GE ran a pilot with 30,000 employees where managers were giving constant feedback about employee's work though an app called "Performance Development at GE"(PD@GE). Employees were also able to use the app to receive real-time feedback at any time.
GE is not alone in ending the annual review process. LinkedIn, Adobe, Cisco and many others have adopted alternative ways to review their employees.
GE's PD@GE is one of many new initiatives that are positioning the company well to attract and develop Millennial talent.
1. Delivering real-time feedback
The death of annual reviews has created the birth of real-time feedback. Millennials want 50 percent more feedback than other employees.
2. Empowering managers to be coaches
GE managers are still expected to meet with their employees but will now act more like coaches guiding their employees toward the established goals. For a generation that grew up on teams being coached at every turn of their life, Millennials will welcome this new approach.

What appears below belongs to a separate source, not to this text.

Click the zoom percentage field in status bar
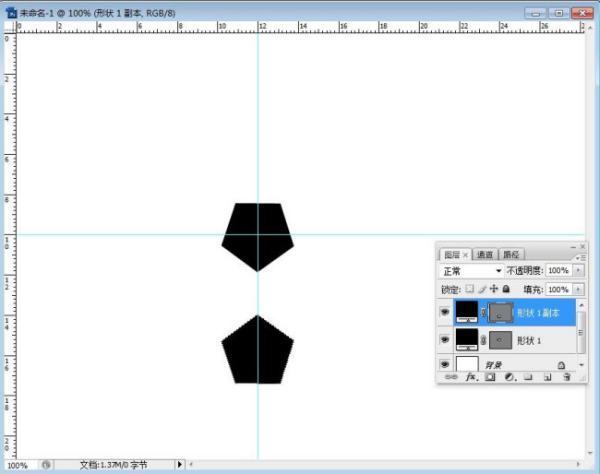The height and width of the screenshot is (474, 600). (x=18, y=465)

3. Offering work flexibility
A permissive approach to paid time off was rolled out recently where GE employees can coordinate with their manager to take the time they need to relax and recharge outside of work. Peters mentioned in her email, "you need greater flexibility to create a schedule that works with your life." Eighty-eight percent of Millennials wish they could have greater opportunity to start and finish work at the times they choose.
4. Enhancing parental leave benefits
GE allows 10 weeks of "GE Parental Leave," a "GE Babies" program that offers moms and dads personalized advice from registered maternity nurses, and GE is piloting a new program called "Moms on the Move" that enables traveling U.S. moms who are nursing to ship their milk back home for their baby. All enticing benefits for Millennials who make up a majority of new moms in the workplace.
5. Making development a high priority
GE has cultivated a culture of learning by launching "several new digital learning platforms," expanding the "number of global learning centers," enhancing their leadership courses across 200 locations worldwide, and continuing to invest "$1 billion on employee learning and development every year." Seventy-one percent of Millennials likely to leave a company in the next two years are unhappy with how their leadership skills are being developed.